On landing, Tahiti presents as an ideal tropical getaway. But it has an average tourist stay rate of two nights, largely because it is nowhere near as picture-perfect as at least two of its neighbouring islands — Bora Bora and Moorea.
For example, much of Tahiti’s coastline is covered in black sand (which is beautiful nonetheless).
Moorea, the second stop on our three-island visit, is my favourite.
It doesn’t have the eye-popping extravagance of Bora Bora, though there are many five-star places to stay if that suits your taste and budget.
Instead it remains largely, and thankfully, untouched.
We catch a ferry from Papeete to Moorea’s port, less than 20km away. During the half-hour journey, a pod of dolphins swims freely in the ocean. A few hours later, a pair of these animals look decidedly less content in an enclosure of a five-star hotel.
The best way to see this island is on a bicycle. It’s also the best way to get a glimpse of local life. We set off and stop for lunch at a roadside stall. A sandwich and freshly squeezed juice is among the most enjoyable of meals of this trip, simply because of the setting. A quad-bike tour, which is open to kids as well as adults, is another way to see this magnificent island.
There are three main peaks on Moorea. This tour takes you to the top of the middle one, via fruit and vanilla plantations, providing an incredible panorama of the island.
The last stop, Bora Bora, is truly exceptional.
I’m in an over-water bungalow at the Four Seasons resort, off which I can dive and swim to my travelling companions’ rooms.
However I wasn’t feeling so confident during the snorkelling trip.
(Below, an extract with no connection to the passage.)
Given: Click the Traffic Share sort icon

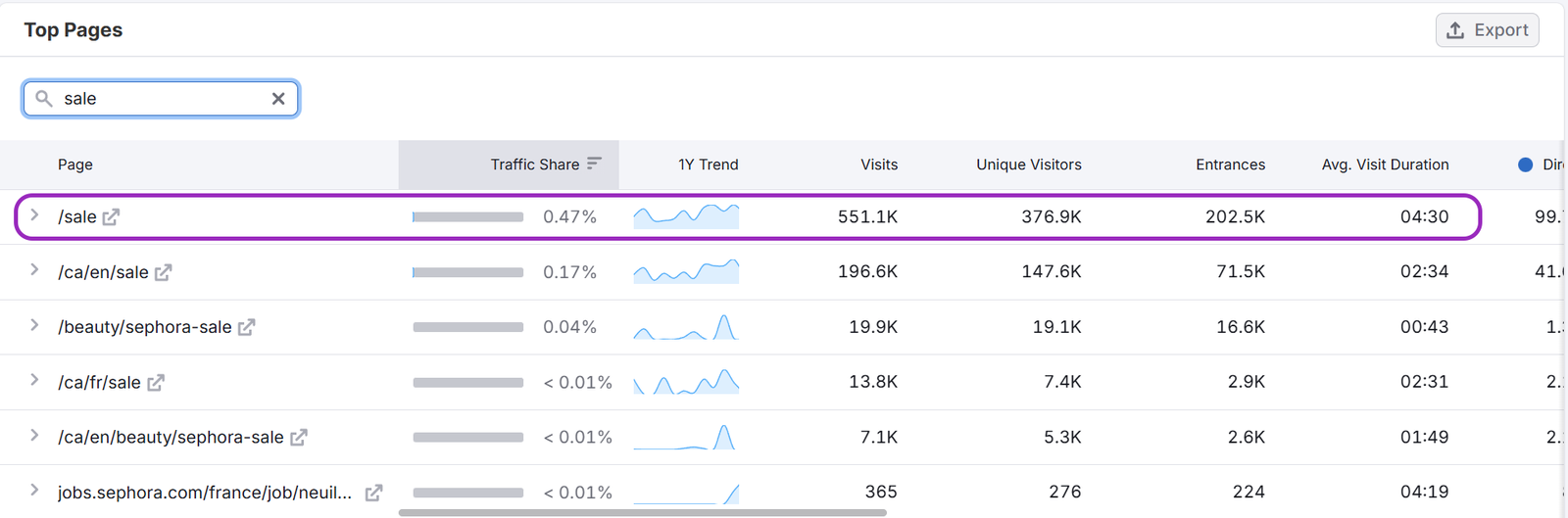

I coped swimming among the (apparently harmless) sharks, but the dozens of manta rays were another story.
These gentle, rubbery giants wrap themselves around you, seemingly licking the sun screen off your body – a sensation I’ll happily leave in the once-in-a-lifetime file.
Life on the lagoon: A luxury bungalow is a swim away through the manta rays from the neighbourhood dinner party on Bora Bora.
Quad-bike terrain: Children can join quad-bike tours (above) as the girls get set for scuba diving at Bora Bora.